The number of atoms in $1\,\text{kg}$ of pure $^{239}\text{Pu}$ is $N=(1000/239)(6.023\times10^{23})=2.52\times10^{24}$. With $180\,\text{MeV}$ released per fission, the total energy is $E=N(180)=4.5\times10^{26}\,\text{MeV}$.
$4.5\times10^{26}\,\text{MeV}$.
Each fusion reaction consumes two deuterium nuclei and releases $3.27\,\text{MeV}$. In $2.0\,\text{kg}$ of deuterium, the number of deuterium atoms is approximately $(2000/2)(6.023\times10^{23})=6.02\times10^{26}$. Thus the number of reactions is $3.01\times10^{26}$. The energy released is $(3.01\times10^{26})(3.27)=9.85\times10^{26}\,\text{MeV}=1.58\times10^{14}\,\text{J}$. A $100\,\text{W}$ lamp uses $100\,\text{J s}^{-1}$, so the time is $1.58\times10^{14}/100=1.58\times10^{12}\,\text{s}$, about $5.0\times10^4$ years.
About $1.6\times10^{12}\,\text{s}$, or $5.0\times10^4$ years.
Each deuteron has charge $+e$. When two deuterons of radius $2.0\,\text{fm}$ just touch, their centre-to-centre separation is $r=4.0\,\text{fm}=4.0\times10^{-15}\,\text{m}$. The Coulomb potential energy is $U=(1/4\pi\epsilon_0)e^2/r=9.0\times10^9(1.6\times10^{-19})^2/(4.0\times10^{-15})=5.8\times10^{-14}\,\text{J}$. In MeV, this is $(5.8\times10^{-14})/(1.6\times10^{-13})=0.36\,\text{MeV}$.
$5.8\times10^{-14}\,\text{J}$, or about $0.36\,\text{MeV}$.
The nuclear radius is $R=R_0A^{1/3}$, so the nuclear volume is $V=\frac43\pi R^3=\frac43\pi R_0^3A$. The nuclear mass is approximately $M=Am_N$, where $m_N$ is the average nucleon mass.

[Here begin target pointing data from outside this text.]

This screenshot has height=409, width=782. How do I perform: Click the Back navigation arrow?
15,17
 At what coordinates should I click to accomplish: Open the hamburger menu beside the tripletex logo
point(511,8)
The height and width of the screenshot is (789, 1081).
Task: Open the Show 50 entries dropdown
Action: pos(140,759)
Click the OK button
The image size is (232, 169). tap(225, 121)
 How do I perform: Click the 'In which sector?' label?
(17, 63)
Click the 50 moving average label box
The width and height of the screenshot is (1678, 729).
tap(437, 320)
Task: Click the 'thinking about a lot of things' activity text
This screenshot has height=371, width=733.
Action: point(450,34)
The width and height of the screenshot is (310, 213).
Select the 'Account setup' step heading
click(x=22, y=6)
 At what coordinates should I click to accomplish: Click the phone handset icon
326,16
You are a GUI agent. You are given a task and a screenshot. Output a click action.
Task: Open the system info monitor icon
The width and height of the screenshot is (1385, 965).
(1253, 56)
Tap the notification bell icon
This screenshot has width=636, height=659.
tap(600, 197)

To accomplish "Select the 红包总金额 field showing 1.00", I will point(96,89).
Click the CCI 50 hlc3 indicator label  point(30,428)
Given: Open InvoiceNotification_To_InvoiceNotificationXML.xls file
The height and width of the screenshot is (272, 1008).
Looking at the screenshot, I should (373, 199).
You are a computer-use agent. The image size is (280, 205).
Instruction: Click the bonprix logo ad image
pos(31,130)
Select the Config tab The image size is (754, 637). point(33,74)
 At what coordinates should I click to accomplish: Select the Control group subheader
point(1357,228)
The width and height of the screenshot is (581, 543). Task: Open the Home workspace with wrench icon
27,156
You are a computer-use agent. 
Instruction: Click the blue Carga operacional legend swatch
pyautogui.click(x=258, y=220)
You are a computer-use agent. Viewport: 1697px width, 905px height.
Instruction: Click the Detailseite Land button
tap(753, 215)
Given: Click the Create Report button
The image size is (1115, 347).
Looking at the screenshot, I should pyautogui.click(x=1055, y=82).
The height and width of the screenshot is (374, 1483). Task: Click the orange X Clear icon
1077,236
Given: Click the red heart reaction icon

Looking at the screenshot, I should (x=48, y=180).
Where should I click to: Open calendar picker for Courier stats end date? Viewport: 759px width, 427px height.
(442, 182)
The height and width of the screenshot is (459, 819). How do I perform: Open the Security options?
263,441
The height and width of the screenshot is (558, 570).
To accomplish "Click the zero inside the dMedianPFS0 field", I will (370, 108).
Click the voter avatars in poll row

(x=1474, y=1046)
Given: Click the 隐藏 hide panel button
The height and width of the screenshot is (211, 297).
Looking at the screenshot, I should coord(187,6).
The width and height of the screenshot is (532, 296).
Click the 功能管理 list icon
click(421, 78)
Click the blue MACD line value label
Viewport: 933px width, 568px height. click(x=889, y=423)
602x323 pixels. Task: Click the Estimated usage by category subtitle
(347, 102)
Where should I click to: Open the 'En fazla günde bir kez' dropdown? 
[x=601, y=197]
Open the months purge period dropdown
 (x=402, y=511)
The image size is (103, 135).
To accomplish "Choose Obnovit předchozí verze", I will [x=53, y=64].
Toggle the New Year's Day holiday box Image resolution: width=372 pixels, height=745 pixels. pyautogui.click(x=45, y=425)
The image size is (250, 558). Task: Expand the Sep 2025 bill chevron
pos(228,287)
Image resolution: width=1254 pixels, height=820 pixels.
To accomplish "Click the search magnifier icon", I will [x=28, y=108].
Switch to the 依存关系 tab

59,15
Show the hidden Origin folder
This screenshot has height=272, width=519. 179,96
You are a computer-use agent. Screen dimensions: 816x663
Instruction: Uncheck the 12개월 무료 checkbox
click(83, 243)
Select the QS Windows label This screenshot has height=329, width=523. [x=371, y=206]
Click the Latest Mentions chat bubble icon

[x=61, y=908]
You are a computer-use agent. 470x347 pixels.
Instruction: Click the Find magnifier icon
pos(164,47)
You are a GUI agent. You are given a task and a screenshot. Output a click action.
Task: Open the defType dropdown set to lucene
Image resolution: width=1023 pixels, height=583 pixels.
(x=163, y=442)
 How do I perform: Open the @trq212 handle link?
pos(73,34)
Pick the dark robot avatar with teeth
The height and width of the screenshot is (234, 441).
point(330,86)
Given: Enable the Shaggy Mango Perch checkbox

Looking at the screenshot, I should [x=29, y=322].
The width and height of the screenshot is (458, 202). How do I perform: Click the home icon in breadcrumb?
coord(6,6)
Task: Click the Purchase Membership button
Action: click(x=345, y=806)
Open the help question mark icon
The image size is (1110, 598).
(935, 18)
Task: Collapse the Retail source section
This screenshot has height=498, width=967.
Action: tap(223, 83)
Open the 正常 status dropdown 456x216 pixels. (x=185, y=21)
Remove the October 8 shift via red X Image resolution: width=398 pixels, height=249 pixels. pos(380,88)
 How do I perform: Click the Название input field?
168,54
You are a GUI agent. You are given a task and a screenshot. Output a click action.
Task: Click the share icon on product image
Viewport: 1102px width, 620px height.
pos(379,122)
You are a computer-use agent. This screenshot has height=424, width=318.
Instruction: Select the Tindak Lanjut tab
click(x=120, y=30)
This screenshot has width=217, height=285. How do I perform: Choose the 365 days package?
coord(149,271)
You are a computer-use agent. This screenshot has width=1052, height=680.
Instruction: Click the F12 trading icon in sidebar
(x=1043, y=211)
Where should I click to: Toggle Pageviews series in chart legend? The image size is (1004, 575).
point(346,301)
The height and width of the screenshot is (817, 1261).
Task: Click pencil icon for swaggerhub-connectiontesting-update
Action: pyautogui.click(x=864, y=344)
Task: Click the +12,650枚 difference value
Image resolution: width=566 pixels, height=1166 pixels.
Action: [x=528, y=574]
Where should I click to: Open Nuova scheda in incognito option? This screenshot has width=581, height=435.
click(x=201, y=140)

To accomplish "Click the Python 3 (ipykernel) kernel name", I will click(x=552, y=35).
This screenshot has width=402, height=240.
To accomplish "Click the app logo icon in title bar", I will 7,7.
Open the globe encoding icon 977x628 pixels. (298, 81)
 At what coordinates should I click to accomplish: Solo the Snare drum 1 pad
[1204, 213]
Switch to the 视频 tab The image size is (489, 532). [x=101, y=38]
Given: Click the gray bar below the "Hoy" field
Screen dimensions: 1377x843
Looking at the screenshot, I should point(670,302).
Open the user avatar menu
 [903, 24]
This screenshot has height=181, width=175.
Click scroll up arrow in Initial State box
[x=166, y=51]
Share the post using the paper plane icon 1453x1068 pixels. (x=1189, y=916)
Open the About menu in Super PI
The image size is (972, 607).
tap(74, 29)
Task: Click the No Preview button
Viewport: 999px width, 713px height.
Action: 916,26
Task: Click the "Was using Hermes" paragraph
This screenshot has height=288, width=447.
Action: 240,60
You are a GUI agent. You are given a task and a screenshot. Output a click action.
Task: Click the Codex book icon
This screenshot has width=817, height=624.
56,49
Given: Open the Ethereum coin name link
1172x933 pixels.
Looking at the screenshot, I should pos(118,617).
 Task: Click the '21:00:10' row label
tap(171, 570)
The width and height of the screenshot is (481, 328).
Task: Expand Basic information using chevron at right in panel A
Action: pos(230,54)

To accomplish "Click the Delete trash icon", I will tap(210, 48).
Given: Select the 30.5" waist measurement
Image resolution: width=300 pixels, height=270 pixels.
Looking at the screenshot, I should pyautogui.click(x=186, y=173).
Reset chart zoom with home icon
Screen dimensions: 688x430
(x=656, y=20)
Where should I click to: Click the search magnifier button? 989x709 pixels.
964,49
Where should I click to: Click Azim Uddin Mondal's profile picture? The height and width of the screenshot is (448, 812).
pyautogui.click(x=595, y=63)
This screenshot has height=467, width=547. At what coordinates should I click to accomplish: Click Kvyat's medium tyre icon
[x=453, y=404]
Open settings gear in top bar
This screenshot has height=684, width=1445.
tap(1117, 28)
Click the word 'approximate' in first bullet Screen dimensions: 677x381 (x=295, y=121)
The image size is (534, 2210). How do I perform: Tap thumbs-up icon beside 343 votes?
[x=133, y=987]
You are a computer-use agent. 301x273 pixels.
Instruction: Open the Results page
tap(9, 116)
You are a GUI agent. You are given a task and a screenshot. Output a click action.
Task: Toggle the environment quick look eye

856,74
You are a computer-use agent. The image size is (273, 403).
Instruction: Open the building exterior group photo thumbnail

Therefore $\rho=M/V=Am_N/(\frac43\pi R_0^3A)=3m_N/(4\pi R_0^3)$, which contains no $A$. Hence nuclear matter density is nearly constant for all nuclei.
Since nuclear mass is proportional to $A$ and nuclear volume is also proportional to $A$, nuclear density is independent of $A$.